- [Text passage]:
------------

I have been keeping track of these weekly shopping lists, and accompanying meal plans, so will share an example here, in the hope that they might prove useful to someone else, struggling with the dreaded question: what’s for dinner?
Shopping list for one week
Tinned tomatoes
Almond milk
Oats
Herbal teabags
Stock cubes
Coffee
Chickpeas
Black beans
Cannellini beans
Buckwheat groats
Rye bread
Lentils
Sweet potatoes
Fennel
Courgettes
Carrots
Lemons
Apples
Bananas
Beetroot
Cavolo nero
Butter
Olives
Mozzarella
Brown pasta
Veggie burgers
Artichokes
Eggs
Yoghurt
Feta
Frozen peas
Coconut milk
Dark chocolate
Here is what I made with it all (each recipe is designed to feed 2 people, or 1 person with leftovers to have the following day, or freeze):
Meal plan
Breakfast:
Oats with fruit and yoghurt or almond milk
Homemade biscuits
Rye bread toast with honey or jam
Coffee
Lunch:
Carrot and sweet potato soup
Hummus and crudités
Pasta alla puttanesca
Buckwheat tabbouleh
Rye bread with feta and artichokes
Pasta e ceci
Homemade courgette pie
Feta, carrot and black bean tacos (homemade)
Dinner:
Fennel and lemon risotto
Buckwheat risotto with beetroot
Ribollita soup
Sweet potato, chickpea and coconut curry with rice
Turkish lentil soup
Lentil ‘ragù’ with pasta
Frittata with courgette, peas and feta
Dhal
Veggie burgers with homemade sweet potato chips
Apart from a couple of treats like the dark chocolate, most of the above ingredients are pretty inexpensive. It might take a bit of creativity and time to come up with meals that aren’t too predictable or boring (I don’t enjoy eating the same thing two days in a row, which is a problem!), but it’s a good way to pass the time - and the perfect opportunity to try out new recipes and cuisines, which I might not have had the time or inclination to, before.
There are, literally, millions of ideas out there - particularly on Instagram - often using thrifty, store cupboard ingredients that we all have lurking at the back of the shelf somewhere, or that can get the family involved and keep kids entertained for an afternoon. If you’re looking for inspiration, I highly recommend: 5oclockapron, ellypear, cocoinmykitchen, georgiepuddingnpie, Olia Hercules, rocketandsquash, Riverford, Anna Jones and the bigwigs like Nigel Slater, Nigella, Ottolenghi and nytcooking.
For me, it’s therapeutic, and I think of it as a rehearsal for the positively Bacchanalian dinner party that I’m going to throw, when gatherings are permitted once again. Until then, I’ll just keep cooking my blues away.
I love reading recipes, collecting them in several places - cookbooks, cuttings, files, photos, online... I must have literally thousands now and have probably cooked fewer than a hundred, but I imagine that I'm going to do them... one day. And I thought I'd greatly expand my repertoire during lockdown, but coming up to four weeks into it I just.... haven't found the time, with too many other distractions.
I never realised you were such a foodie Emma... to me you're just a slip of a girl.

------------

- [Listed records]:
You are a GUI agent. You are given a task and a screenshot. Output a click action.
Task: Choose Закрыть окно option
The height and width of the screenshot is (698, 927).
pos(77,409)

------------

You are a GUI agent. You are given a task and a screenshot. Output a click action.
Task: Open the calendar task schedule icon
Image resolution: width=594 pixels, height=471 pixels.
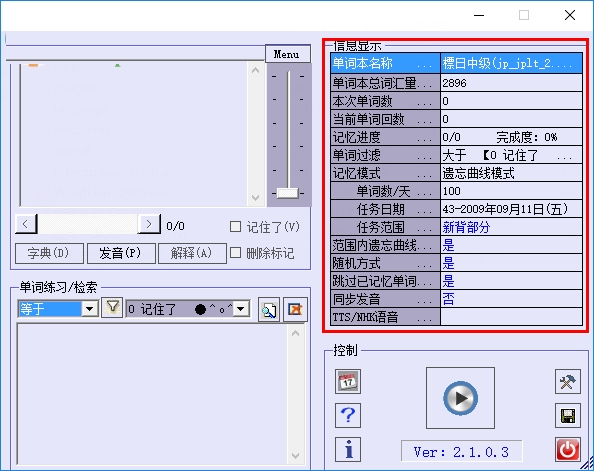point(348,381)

------------

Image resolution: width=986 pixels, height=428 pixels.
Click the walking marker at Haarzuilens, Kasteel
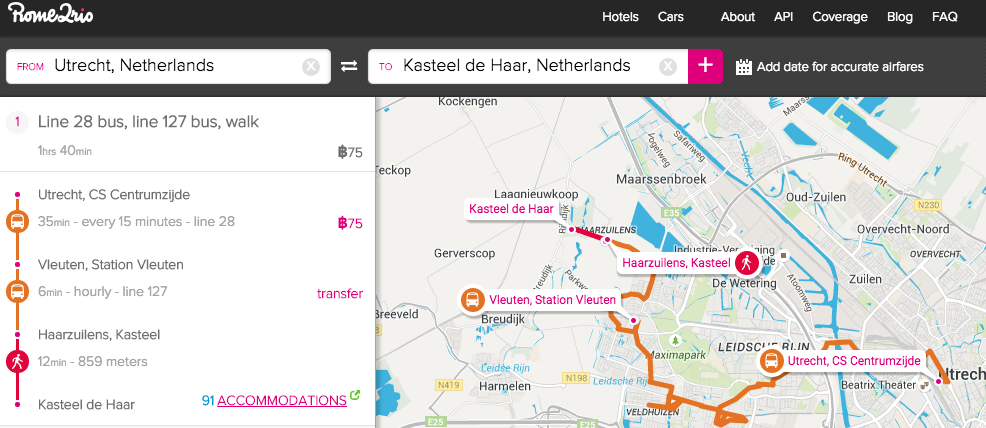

------------

- [Your task]: Please return the stretch of the shopping list and meal plan post that begins at the words "I have been" and stops after "what’s for dinner?", copied word for word.

- [Solution for this problem]:
I have been keeping track of these weekly shopping lists, and accompanying meal plans, so will share an example here, in the hope that they might prove useful to someone else, struggling with the dreaded question: what’s for dinner?